# [MATERIAL SHOWN]

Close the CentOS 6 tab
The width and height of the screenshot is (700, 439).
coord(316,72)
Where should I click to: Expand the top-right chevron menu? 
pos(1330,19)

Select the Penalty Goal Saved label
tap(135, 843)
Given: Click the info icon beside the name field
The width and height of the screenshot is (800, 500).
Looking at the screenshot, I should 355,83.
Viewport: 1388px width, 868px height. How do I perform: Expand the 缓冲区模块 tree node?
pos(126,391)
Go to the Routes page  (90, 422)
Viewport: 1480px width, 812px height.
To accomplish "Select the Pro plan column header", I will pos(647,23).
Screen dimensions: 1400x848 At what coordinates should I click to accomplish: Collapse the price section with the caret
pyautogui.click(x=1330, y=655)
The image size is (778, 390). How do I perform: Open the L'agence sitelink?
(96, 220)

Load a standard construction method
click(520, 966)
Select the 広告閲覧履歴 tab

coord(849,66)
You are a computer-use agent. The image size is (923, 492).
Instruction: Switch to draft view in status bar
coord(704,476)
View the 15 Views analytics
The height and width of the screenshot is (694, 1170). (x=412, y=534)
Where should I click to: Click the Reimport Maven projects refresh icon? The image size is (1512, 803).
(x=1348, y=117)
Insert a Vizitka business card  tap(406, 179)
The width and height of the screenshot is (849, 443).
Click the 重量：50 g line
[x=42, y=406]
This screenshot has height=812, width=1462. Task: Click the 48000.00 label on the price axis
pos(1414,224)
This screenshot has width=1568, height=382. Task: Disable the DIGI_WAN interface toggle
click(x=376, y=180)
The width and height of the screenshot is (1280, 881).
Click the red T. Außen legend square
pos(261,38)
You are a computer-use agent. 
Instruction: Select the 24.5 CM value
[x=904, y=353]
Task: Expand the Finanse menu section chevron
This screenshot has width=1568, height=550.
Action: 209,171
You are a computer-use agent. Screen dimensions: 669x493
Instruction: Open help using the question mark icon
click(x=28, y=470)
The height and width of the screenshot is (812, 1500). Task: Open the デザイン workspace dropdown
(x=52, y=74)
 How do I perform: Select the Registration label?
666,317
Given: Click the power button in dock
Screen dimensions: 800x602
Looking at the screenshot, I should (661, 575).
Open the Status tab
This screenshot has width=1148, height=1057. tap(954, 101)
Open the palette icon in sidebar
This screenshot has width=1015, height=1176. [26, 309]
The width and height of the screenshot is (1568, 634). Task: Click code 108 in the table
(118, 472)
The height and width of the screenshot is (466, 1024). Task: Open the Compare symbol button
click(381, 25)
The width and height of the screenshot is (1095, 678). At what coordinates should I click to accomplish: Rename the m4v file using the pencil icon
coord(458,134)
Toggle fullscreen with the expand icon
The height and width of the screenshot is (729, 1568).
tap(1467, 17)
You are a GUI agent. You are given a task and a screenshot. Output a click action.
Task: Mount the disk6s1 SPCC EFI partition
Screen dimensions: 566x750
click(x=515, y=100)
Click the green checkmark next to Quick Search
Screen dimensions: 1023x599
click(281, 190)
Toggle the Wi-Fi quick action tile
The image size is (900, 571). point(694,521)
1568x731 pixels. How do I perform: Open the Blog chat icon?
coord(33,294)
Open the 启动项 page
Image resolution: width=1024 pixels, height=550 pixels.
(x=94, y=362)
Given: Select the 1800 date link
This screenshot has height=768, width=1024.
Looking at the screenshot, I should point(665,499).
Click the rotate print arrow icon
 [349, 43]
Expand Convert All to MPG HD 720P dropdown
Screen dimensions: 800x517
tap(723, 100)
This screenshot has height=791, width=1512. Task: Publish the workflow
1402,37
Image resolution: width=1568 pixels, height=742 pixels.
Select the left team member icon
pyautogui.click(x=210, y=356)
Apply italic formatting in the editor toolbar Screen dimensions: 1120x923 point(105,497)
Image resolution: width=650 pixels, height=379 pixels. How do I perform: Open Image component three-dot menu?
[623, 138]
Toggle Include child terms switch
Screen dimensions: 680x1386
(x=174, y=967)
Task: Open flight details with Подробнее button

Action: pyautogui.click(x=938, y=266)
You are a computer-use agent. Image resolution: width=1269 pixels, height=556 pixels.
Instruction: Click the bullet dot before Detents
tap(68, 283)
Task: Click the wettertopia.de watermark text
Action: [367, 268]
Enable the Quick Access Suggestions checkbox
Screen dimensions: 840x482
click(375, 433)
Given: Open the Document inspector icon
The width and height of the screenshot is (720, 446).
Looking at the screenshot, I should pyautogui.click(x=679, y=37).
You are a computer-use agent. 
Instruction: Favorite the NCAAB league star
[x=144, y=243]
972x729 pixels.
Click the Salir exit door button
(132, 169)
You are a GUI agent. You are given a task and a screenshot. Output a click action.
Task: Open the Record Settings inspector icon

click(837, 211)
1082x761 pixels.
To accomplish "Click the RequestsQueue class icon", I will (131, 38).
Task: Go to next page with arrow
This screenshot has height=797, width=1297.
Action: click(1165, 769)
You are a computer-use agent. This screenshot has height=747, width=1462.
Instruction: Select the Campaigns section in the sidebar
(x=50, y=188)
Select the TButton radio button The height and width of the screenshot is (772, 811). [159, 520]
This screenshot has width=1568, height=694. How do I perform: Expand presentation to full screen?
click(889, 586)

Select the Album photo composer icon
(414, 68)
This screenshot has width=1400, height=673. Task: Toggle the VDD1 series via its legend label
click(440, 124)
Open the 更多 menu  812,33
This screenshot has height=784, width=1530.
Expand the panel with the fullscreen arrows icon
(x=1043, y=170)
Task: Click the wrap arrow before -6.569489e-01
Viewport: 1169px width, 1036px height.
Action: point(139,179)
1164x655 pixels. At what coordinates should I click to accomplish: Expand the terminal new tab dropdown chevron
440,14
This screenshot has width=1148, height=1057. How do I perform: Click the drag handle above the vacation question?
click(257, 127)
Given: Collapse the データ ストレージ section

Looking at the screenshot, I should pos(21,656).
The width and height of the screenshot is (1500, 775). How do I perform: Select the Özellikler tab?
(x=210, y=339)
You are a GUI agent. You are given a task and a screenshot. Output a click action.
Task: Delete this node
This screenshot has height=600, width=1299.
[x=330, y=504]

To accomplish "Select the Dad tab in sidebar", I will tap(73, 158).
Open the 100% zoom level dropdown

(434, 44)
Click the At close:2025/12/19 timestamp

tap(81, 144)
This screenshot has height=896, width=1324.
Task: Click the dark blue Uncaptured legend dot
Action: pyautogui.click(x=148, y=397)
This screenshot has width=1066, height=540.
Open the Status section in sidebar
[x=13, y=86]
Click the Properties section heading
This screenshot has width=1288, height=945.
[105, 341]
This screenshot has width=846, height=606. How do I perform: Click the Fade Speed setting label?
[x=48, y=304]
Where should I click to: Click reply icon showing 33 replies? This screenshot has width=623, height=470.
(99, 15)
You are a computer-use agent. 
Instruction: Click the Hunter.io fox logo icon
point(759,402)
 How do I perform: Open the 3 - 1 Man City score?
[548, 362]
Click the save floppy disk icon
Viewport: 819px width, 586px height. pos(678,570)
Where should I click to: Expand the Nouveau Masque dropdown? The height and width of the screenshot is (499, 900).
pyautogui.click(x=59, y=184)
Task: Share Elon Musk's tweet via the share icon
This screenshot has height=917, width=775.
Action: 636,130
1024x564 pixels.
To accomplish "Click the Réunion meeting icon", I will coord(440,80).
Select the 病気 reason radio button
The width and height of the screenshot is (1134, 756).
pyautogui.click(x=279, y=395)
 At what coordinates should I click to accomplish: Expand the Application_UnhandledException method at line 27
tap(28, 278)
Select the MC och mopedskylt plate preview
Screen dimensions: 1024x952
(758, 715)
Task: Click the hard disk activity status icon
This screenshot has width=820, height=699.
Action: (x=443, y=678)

# [INSTRUCTIONS TO FOLLOW]
Reproduce the data exactly, omitting nothing.

# [EXERCISE RESPONSE]
Close the CentOS 6 tab
The width and height of the screenshot is (700, 439).
coord(316,72)
Where should I click to: Expand the top-right chevron menu? 
pos(1330,19)

Select the Penalty Goal Saved label
tap(135, 843)
Given: Click the info icon beside the name field
The width and height of the screenshot is (800, 500).
Looking at the screenshot, I should 355,83.
Viewport: 1388px width, 868px height. How do I perform: Expand the 缓冲区模块 tree node?
pos(126,391)
Go to the Routes page  (90, 422)
Viewport: 1480px width, 812px height.
To accomplish "Select the Pro plan column header", I will pos(647,23).
Screen dimensions: 1400x848 At what coordinates should I click to accomplish: Collapse the price section with the caret
pyautogui.click(x=1330, y=655)
The image size is (778, 390). How do I perform: Open the L'agence sitelink?
(96, 220)

Load a standard construction method
click(520, 966)
Select the 広告閲覧履歴 tab

coord(849,66)
You are a computer-use agent. The image size is (923, 492).
Instruction: Switch to draft view in status bar
coord(704,476)
View the 15 Views analytics
The height and width of the screenshot is (694, 1170). (x=412, y=534)
Where should I click to: Click the Reimport Maven projects refresh icon? The image size is (1512, 803).
(x=1348, y=117)
Insert a Vizitka business card  tap(406, 179)
The width and height of the screenshot is (849, 443).
Click the 重量：50 g line
[x=42, y=406]
This screenshot has height=812, width=1462. Task: Click the 48000.00 label on the price axis
pos(1414,224)
This screenshot has width=1568, height=382. Task: Disable the DIGI_WAN interface toggle
click(x=376, y=180)
The width and height of the screenshot is (1280, 881).
Click the red T. Außen legend square
pos(261,38)
You are a computer-use agent. 
Instruction: Select the 24.5 CM value
[x=904, y=353]
Task: Expand the Finanse menu section chevron
This screenshot has width=1568, height=550.
Action: 209,171
You are a computer-use agent. Screen dimensions: 669x493
Instruction: Open help using the question mark icon
click(x=28, y=470)
The height and width of the screenshot is (812, 1500). Task: Open the デザイン workspace dropdown
(x=52, y=74)
 How do I perform: Select the Registration label?
666,317
Given: Click the power button in dock
Screen dimensions: 800x602
Looking at the screenshot, I should (661, 575).
Open the Status tab
This screenshot has width=1148, height=1057. tap(954, 101)
Open the palette icon in sidebar
This screenshot has width=1015, height=1176. [26, 309]
The width and height of the screenshot is (1568, 634). Task: Click code 108 in the table
(118, 472)
The height and width of the screenshot is (466, 1024). Task: Open the Compare symbol button
click(381, 25)
The width and height of the screenshot is (1095, 678). At what coordinates should I click to accomplish: Rename the m4v file using the pencil icon
coord(458,134)
Toggle fullscreen with the expand icon
The height and width of the screenshot is (729, 1568).
tap(1467, 17)
You are a GUI agent. You are given a task and a screenshot. Output a click action.
Task: Mount the disk6s1 SPCC EFI partition
Screen dimensions: 566x750
click(x=515, y=100)
Click the green checkmark next to Quick Search
Screen dimensions: 1023x599
click(281, 190)
Toggle the Wi-Fi quick action tile
The image size is (900, 571). point(694,521)
1568x731 pixels. How do I perform: Open the Blog chat icon?
coord(33,294)
Open the 启动项 page
Image resolution: width=1024 pixels, height=550 pixels.
(x=94, y=362)
Given: Select the 1800 date link
This screenshot has height=768, width=1024.
Looking at the screenshot, I should point(665,499).
Click the rotate print arrow icon
 [349, 43]
Expand Convert All to MPG HD 720P dropdown
Screen dimensions: 800x517
tap(723, 100)
This screenshot has height=791, width=1512. Task: Publish the workflow
1402,37
Image resolution: width=1568 pixels, height=742 pixels.
Select the left team member icon
pyautogui.click(x=210, y=356)
Apply italic formatting in the editor toolbar Screen dimensions: 1120x923 point(105,497)
Image resolution: width=650 pixels, height=379 pixels. How do I perform: Open Image component three-dot menu?
[623, 138]
Toggle Include child terms switch
Screen dimensions: 680x1386
(x=174, y=967)
Task: Open flight details with Подробнее button

Action: pyautogui.click(x=938, y=266)
You are a computer-use agent. Image resolution: width=1269 pixels, height=556 pixels.
Instruction: Click the bullet dot before Detents
tap(68, 283)
Task: Click the wettertopia.de watermark text
Action: [367, 268]
Enable the Quick Access Suggestions checkbox
Screen dimensions: 840x482
click(375, 433)
Given: Open the Document inspector icon
The width and height of the screenshot is (720, 446).
Looking at the screenshot, I should pyautogui.click(x=679, y=37).
You are a computer-use agent. 
Instruction: Favorite the NCAAB league star
[x=144, y=243]
972x729 pixels.
Click the Salir exit door button
(132, 169)
You are a GUI agent. You are given a task and a screenshot. Output a click action.
Task: Open the Record Settings inspector icon

click(837, 211)
1082x761 pixels.
To accomplish "Click the RequestsQueue class icon", I will (131, 38).
Task: Go to next page with arrow
This screenshot has height=797, width=1297.
Action: click(1165, 769)
You are a computer-use agent. This screenshot has height=747, width=1462.
Instruction: Select the Campaigns section in the sidebar
(x=50, y=188)
Select the TButton radio button The height and width of the screenshot is (772, 811). [159, 520]
This screenshot has width=1568, height=694. How do I perform: Expand presentation to full screen?
click(889, 586)

Select the Album photo composer icon
(414, 68)
This screenshot has width=1400, height=673. Task: Toggle the VDD1 series via its legend label
click(440, 124)
Open the 更多 menu  812,33
This screenshot has height=784, width=1530.
Expand the panel with the fullscreen arrows icon
(x=1043, y=170)
Task: Click the wrap arrow before -6.569489e-01
Viewport: 1169px width, 1036px height.
Action: point(139,179)
1164x655 pixels. At what coordinates should I click to accomplish: Expand the terminal new tab dropdown chevron
440,14
This screenshot has width=1148, height=1057. How do I perform: Click the drag handle above the vacation question?
click(257, 127)
Given: Collapse the データ ストレージ section

Looking at the screenshot, I should pos(21,656).
The width and height of the screenshot is (1500, 775). How do I perform: Select the Özellikler tab?
(x=210, y=339)
You are a GUI agent. You are given a task and a screenshot. Output a click action.
Task: Delete this node
This screenshot has height=600, width=1299.
[x=330, y=504]

To accomplish "Select the Dad tab in sidebar", I will tap(73, 158).
Open the 100% zoom level dropdown

(434, 44)
Click the At close:2025/12/19 timestamp

tap(81, 144)
This screenshot has height=896, width=1324.
Task: Click the dark blue Uncaptured legend dot
Action: pyautogui.click(x=148, y=397)
This screenshot has width=1066, height=540.
Open the Status section in sidebar
[x=13, y=86]
Click the Properties section heading
This screenshot has width=1288, height=945.
[105, 341]
This screenshot has width=846, height=606. How do I perform: Click the Fade Speed setting label?
[x=48, y=304]
Where should I click to: Click reply icon showing 33 replies? This screenshot has width=623, height=470.
(99, 15)
You are a computer-use agent. 
Instruction: Click the Hunter.io fox logo icon
point(759,402)
 How do I perform: Open the 3 - 1 Man City score?
[548, 362]
Click the save floppy disk icon
Viewport: 819px width, 586px height. pos(678,570)
Where should I click to: Expand the Nouveau Masque dropdown? The height and width of the screenshot is (499, 900).
pyautogui.click(x=59, y=184)
Task: Share Elon Musk's tweet via the share icon
This screenshot has height=917, width=775.
Action: 636,130
1024x564 pixels.
To accomplish "Click the Réunion meeting icon", I will coord(440,80).
Select the 病気 reason radio button
The width and height of the screenshot is (1134, 756).
pyautogui.click(x=279, y=395)
 At what coordinates should I click to accomplish: Expand the Application_UnhandledException method at line 27
tap(28, 278)
Select the MC och mopedskylt plate preview
Screen dimensions: 1024x952
(758, 715)
Task: Click the hard disk activity status icon
This screenshot has width=820, height=699.
Action: (x=443, y=678)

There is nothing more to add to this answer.